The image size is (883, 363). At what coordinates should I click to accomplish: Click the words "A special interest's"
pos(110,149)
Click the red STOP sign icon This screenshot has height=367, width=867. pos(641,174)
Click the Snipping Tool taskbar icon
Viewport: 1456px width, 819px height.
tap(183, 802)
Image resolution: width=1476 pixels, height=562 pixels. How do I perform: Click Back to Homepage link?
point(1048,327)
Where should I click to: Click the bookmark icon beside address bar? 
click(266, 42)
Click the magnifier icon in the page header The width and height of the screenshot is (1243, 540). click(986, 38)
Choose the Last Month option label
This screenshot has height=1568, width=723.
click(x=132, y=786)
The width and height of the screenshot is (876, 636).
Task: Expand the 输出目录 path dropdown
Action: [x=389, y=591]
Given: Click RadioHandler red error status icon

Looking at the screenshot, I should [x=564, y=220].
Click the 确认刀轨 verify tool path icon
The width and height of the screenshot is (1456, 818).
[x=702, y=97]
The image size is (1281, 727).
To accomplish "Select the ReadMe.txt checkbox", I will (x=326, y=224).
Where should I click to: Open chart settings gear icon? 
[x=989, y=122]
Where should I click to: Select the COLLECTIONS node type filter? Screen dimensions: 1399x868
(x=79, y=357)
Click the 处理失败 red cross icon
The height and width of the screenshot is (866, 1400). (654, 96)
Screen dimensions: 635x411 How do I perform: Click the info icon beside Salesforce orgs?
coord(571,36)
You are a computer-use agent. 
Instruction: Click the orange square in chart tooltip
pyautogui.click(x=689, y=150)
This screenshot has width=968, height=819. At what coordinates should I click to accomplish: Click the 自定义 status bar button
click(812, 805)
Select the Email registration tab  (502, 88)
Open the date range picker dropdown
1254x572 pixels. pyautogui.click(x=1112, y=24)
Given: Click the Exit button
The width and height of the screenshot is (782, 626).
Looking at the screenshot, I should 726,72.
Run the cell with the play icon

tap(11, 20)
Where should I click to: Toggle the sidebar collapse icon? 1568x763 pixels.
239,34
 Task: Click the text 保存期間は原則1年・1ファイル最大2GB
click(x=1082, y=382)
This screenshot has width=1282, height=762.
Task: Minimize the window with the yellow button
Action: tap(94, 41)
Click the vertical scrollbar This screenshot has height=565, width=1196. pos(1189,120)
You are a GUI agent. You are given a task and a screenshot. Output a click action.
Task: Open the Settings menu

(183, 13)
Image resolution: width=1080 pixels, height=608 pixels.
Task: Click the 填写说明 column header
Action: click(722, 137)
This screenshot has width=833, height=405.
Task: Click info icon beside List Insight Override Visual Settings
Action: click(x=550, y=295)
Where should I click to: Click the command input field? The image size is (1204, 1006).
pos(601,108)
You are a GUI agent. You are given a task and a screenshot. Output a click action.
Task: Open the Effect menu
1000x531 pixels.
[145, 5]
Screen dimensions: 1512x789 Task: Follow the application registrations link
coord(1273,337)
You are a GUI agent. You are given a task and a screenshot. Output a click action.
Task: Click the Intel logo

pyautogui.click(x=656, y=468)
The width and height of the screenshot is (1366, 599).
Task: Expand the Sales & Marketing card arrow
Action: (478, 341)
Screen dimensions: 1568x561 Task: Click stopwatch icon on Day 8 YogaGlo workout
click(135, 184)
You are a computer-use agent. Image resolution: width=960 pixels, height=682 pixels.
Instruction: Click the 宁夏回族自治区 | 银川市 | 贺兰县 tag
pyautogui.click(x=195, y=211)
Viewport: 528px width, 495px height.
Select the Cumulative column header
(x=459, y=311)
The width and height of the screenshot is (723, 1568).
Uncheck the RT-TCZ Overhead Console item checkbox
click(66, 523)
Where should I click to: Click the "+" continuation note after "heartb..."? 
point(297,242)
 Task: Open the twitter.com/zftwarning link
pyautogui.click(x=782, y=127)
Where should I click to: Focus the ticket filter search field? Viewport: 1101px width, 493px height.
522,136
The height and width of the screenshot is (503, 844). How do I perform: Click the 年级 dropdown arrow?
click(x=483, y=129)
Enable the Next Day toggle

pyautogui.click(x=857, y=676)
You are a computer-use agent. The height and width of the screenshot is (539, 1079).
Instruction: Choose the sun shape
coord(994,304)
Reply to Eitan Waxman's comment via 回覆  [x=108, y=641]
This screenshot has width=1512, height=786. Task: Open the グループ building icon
◇ ◇ ◇ ◇ ◇
Return the material in full. Each line must match.

• _Response to the task_:
The image size is (883, 363). At what coordinates should I click to accomplish: Click the words "A special interest's"
pos(110,149)
Click the red STOP sign icon This screenshot has height=367, width=867. pos(641,174)
Click the Snipping Tool taskbar icon
Viewport: 1456px width, 819px height.
tap(183, 802)
Image resolution: width=1476 pixels, height=562 pixels. How do I perform: Click Back to Homepage link?
point(1048,327)
Where should I click to: Click the bookmark icon beside address bar? 
click(266, 42)
Click the magnifier icon in the page header The width and height of the screenshot is (1243, 540). click(986, 38)
Choose the Last Month option label
This screenshot has height=1568, width=723.
click(x=132, y=786)
The width and height of the screenshot is (876, 636).
Task: Expand the 输出目录 path dropdown
Action: [x=389, y=591]
Given: Click RadioHandler red error status icon

Looking at the screenshot, I should [x=564, y=220].
Click the 确认刀轨 verify tool path icon
The width and height of the screenshot is (1456, 818).
[x=702, y=97]
The image size is (1281, 727).
To accomplish "Select the ReadMe.txt checkbox", I will (x=326, y=224).
Where should I click to: Open chart settings gear icon? 
[x=989, y=122]
Where should I click to: Select the COLLECTIONS node type filter? Screen dimensions: 1399x868
(x=79, y=357)
Click the 处理失败 red cross icon
The height and width of the screenshot is (866, 1400). (654, 96)
Screen dimensions: 635x411 How do I perform: Click the info icon beside Salesforce orgs?
coord(571,36)
You are a computer-use agent. 
Instruction: Click the orange square in chart tooltip
pyautogui.click(x=689, y=150)
This screenshot has width=968, height=819. At what coordinates should I click to accomplish: Click the 自定义 status bar button
click(812, 805)
Select the Email registration tab  (502, 88)
Open the date range picker dropdown
1254x572 pixels. pyautogui.click(x=1112, y=24)
Given: Click the Exit button
The width and height of the screenshot is (782, 626).
Looking at the screenshot, I should 726,72.
Run the cell with the play icon

tap(11, 20)
Where should I click to: Toggle the sidebar collapse icon? 1568x763 pixels.
239,34
 Task: Click the text 保存期間は原則1年・1ファイル最大2GB
click(x=1082, y=382)
This screenshot has width=1282, height=762.
Task: Minimize the window with the yellow button
Action: tap(94, 41)
Click the vertical scrollbar This screenshot has height=565, width=1196. pos(1189,120)
You are a GUI agent. You are given a task and a screenshot. Output a click action.
Task: Open the Settings menu

(183, 13)
Image resolution: width=1080 pixels, height=608 pixels.
Task: Click the 填写说明 column header
Action: click(722, 137)
This screenshot has width=833, height=405.
Task: Click info icon beside List Insight Override Visual Settings
Action: click(x=550, y=295)
Where should I click to: Click the command input field? The image size is (1204, 1006).
pos(601,108)
You are a GUI agent. You are given a task and a screenshot. Output a click action.
Task: Open the Effect menu
1000x531 pixels.
[145, 5]
Screen dimensions: 1512x789 Task: Follow the application registrations link
coord(1273,337)
You are a GUI agent. You are given a task and a screenshot. Output a click action.
Task: Click the Intel logo

pyautogui.click(x=656, y=468)
The width and height of the screenshot is (1366, 599).
Task: Expand the Sales & Marketing card arrow
Action: (478, 341)
Screen dimensions: 1568x561 Task: Click stopwatch icon on Day 8 YogaGlo workout
click(135, 184)
You are a computer-use agent. Image resolution: width=960 pixels, height=682 pixels.
Instruction: Click the 宁夏回族自治区 | 银川市 | 贺兰县 tag
pyautogui.click(x=195, y=211)
Viewport: 528px width, 495px height.
Select the Cumulative column header
(x=459, y=311)
The width and height of the screenshot is (723, 1568).
Uncheck the RT-TCZ Overhead Console item checkbox
click(66, 523)
Where should I click to: Click the "+" continuation note after "heartb..."? 
point(297,242)
 Task: Open the twitter.com/zftwarning link
pyautogui.click(x=782, y=127)
Where should I click to: Focus the ticket filter search field? Viewport: 1101px width, 493px height.
522,136
The height and width of the screenshot is (503, 844). How do I perform: Click the 年级 dropdown arrow?
click(x=483, y=129)
Enable the Next Day toggle

pyautogui.click(x=857, y=676)
You are a computer-use agent. The height and width of the screenshot is (539, 1079).
Instruction: Choose the sun shape
coord(994,304)
Reply to Eitan Waxman's comment via 回覆  [x=108, y=641]
This screenshot has width=1512, height=786. Task: Open the グループ building icon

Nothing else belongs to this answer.